Acosta, Alberto (2017): Buen Vivir. Vom Recht auf ein gutes Leben (5. Aufl.). München: Oekom Verlag, S. 35, ISBN 978-3-86581-705-1

Alberto Acosta ist Wirtschaftswissenschaftler aus Ecuador. Er schreibt aus einer globalen Perspektive – mit dem Standort Lateinamerika. Dort ist auch der Begriff des »guten Lebens« entstanden, in der Auseinandersetzung mit fünfhundert Jahren Kolonialismus. Aber eins nach dem anderen:

Alberto Acosta setzt sich kritisch mit der Praxis der »Entwicklung« auseinander. In Lateinamerika und den anderen angeblich nicht entwickelten Ländern hat das »Vorbild« der westlichen Welt keineswegs zu »Entwicklung« geführt: Die Ausbeutung der Rohstoffe hat dort die Umwelt ruiniert und die gesellschaftliche Ungleichheit vergrößert. Auf der anderen Seite hat der »Extraktivismus«, die grenzenlose Ausbeutung der Erde, zu einer Fehlentwicklung des Nordens geführt – zu einem Lebensstil, der auf gar keinen Fall verallgemeinert werden kann.

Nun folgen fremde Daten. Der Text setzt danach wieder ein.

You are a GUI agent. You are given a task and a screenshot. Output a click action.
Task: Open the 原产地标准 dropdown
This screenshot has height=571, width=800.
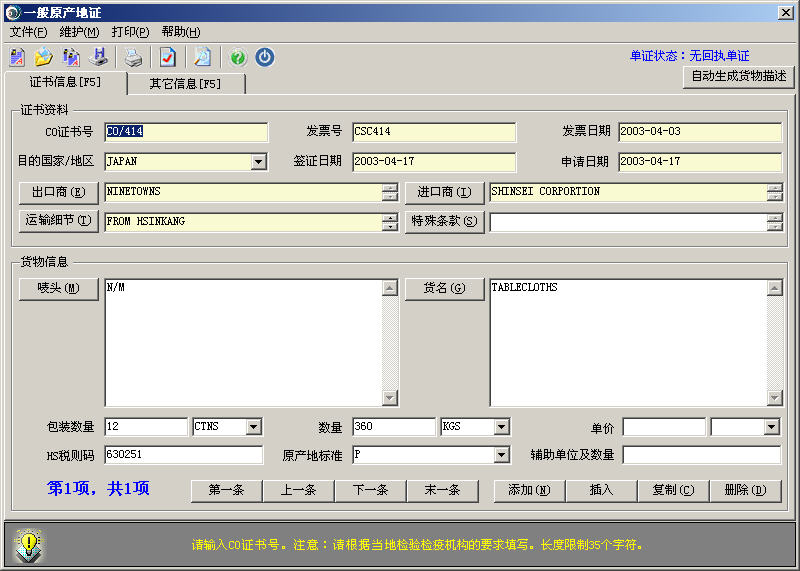[x=501, y=456]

Jetzt kommt ins Spiel, wie wichtig der Blick von Lateinamerika aus ist: Indigene Gemeinschaften haben der Vereinnahmung durch Formen der »Entwicklung« widerstanden und ein der Umwelt angepaßtes und sozial verträgliches Leben bewahrt. Die im Kapitalismus untergegangenen »Commons« (Gemeingüter wie Wasser oder Luft) sind ihren Gemeinschaften wichtig. In Lateinamerika hat das dazu geführt, daß die Erde selbst als Rechtssubjekt verstanden wird, was so auch in die Verfassung Ecuadors gelangt ist. Im Klartext: Bei allem, was Menschen tun, muß die Unversehrtheit der Erde beachtet werden, oder sie ist einklagbar.

Daraus entsteht das Gegenbild zu »Entwicklung«, das gute Leben – eine Vision, die demokratisch von unten vorangebracht werden muß. Sie ist das »große Bild«: Ein Leben ohne Umweltzerstörung, Rassismus und Patriarchat. Deutlich wird: Entweder gibt es einen grundlegenden kulturellen Wandel, oder das menschliche Leben auf dieser Erde hat keine Zukunft. Der Kapitalismus hat in dieser neuen Welt keinen Platz. Mit großer Klarheit sagt Alberto Acosta: Es geht nicht um ein »besseres« Leben, das doch wieder von der Kapitalakkumulation bestimmt wird, es geht um das gute Leben – biosoziozentriert und ohne Gier. Das ist für mich die große Bedeutung dieses Buchs: Wir brauchen eine Zäsur und eine Welt ohne die Vernutzung von Mensch und Natur. Warten wir darauf nicht schon lange?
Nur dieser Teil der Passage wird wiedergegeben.